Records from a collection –
§ §

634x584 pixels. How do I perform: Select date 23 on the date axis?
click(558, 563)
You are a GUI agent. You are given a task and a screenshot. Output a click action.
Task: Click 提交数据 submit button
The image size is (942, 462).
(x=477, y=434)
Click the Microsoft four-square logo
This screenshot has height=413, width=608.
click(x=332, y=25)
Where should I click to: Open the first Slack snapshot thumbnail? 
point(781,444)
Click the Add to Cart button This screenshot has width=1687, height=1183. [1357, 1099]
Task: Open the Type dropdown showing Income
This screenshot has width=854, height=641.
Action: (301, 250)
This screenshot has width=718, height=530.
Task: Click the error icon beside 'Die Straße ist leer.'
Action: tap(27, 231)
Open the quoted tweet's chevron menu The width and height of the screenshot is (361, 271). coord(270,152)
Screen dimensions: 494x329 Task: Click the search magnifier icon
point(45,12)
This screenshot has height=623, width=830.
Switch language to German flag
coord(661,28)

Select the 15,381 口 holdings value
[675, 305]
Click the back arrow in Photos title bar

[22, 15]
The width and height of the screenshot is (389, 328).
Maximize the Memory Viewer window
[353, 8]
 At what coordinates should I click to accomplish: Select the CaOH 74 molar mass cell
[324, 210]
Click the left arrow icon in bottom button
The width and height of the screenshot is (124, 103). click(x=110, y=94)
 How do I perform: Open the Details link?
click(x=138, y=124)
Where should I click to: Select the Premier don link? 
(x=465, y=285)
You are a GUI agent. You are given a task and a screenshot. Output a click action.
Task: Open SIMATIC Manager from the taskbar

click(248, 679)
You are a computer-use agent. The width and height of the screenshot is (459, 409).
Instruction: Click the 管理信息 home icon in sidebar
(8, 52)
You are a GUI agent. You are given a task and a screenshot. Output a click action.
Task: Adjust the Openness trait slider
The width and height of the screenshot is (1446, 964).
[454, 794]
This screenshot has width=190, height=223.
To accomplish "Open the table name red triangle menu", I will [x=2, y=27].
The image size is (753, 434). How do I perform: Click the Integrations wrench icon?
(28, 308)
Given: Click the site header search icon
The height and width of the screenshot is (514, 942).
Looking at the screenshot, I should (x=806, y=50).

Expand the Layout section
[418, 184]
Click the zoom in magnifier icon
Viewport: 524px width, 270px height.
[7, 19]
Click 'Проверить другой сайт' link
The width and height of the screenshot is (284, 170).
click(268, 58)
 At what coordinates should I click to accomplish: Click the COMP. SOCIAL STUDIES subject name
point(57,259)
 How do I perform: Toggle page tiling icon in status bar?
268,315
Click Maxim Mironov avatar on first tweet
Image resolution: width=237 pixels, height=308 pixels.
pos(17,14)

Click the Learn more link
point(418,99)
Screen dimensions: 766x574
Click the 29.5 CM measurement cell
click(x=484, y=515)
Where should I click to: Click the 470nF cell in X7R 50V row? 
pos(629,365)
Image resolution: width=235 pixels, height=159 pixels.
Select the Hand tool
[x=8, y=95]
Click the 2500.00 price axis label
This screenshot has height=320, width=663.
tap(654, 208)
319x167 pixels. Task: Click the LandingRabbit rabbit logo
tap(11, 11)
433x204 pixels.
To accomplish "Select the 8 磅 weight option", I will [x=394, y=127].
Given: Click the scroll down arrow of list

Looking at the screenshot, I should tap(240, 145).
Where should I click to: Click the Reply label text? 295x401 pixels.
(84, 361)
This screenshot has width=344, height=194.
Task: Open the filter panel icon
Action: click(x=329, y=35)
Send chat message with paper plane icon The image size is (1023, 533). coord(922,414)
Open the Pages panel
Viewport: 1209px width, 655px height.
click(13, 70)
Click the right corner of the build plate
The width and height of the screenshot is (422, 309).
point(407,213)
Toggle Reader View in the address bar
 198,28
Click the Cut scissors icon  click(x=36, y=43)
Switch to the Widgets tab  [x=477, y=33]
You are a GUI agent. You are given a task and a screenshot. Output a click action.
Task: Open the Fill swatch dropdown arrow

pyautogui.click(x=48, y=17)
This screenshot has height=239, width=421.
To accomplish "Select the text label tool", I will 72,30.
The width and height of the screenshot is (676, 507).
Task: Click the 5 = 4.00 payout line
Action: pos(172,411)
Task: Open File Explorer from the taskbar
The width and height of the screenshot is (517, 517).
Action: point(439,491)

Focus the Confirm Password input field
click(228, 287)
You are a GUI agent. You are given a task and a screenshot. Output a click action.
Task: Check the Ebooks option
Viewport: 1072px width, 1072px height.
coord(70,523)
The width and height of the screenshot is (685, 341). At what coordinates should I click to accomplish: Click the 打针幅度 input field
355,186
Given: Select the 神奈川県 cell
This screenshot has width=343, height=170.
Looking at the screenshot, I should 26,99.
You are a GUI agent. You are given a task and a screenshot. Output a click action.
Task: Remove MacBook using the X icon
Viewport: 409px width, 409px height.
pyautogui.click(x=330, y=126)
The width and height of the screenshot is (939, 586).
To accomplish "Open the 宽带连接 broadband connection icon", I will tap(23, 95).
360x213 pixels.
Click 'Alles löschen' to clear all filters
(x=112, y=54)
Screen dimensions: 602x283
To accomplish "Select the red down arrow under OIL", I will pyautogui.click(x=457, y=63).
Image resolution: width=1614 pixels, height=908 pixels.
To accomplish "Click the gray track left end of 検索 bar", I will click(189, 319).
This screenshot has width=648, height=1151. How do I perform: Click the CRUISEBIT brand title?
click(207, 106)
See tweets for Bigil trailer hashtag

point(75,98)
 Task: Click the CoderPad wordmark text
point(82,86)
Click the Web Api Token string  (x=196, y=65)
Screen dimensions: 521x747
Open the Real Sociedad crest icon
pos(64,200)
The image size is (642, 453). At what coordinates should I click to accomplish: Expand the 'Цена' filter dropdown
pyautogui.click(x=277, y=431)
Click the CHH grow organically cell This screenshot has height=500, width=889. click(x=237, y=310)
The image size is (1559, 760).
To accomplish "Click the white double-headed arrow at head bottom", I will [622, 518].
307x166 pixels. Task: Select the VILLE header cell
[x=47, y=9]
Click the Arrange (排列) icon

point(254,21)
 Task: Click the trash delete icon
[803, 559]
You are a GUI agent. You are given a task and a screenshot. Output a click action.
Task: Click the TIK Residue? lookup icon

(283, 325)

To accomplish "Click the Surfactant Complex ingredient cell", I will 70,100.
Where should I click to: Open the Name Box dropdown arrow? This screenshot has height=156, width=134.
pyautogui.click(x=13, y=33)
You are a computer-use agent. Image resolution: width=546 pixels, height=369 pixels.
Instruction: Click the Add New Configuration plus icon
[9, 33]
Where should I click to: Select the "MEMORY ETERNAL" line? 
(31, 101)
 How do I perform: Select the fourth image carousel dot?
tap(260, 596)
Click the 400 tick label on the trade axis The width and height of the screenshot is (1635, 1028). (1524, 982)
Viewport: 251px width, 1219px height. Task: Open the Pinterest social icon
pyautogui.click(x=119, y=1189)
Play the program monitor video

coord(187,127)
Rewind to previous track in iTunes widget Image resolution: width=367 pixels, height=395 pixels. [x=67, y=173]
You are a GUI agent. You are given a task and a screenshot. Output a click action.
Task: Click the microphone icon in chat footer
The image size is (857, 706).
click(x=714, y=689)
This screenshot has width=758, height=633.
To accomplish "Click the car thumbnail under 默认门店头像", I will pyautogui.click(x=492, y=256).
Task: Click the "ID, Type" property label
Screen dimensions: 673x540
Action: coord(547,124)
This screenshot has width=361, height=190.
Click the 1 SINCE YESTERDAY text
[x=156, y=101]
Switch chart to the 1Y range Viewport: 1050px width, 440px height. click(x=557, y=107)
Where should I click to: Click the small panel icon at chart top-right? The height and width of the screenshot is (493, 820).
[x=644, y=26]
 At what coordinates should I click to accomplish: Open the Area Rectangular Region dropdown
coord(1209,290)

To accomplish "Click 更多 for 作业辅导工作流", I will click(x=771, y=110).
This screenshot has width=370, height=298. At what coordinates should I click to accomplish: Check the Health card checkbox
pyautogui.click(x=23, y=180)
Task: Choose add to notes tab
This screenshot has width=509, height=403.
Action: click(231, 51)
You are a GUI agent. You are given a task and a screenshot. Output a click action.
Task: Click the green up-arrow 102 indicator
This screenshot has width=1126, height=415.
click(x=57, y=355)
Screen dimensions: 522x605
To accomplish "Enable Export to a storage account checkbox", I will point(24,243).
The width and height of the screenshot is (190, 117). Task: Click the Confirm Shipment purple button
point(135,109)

§ §

Assigned task –
Tell me how many lines of the records include the word "menu", replying with the number alone.

Output for this exercise –
2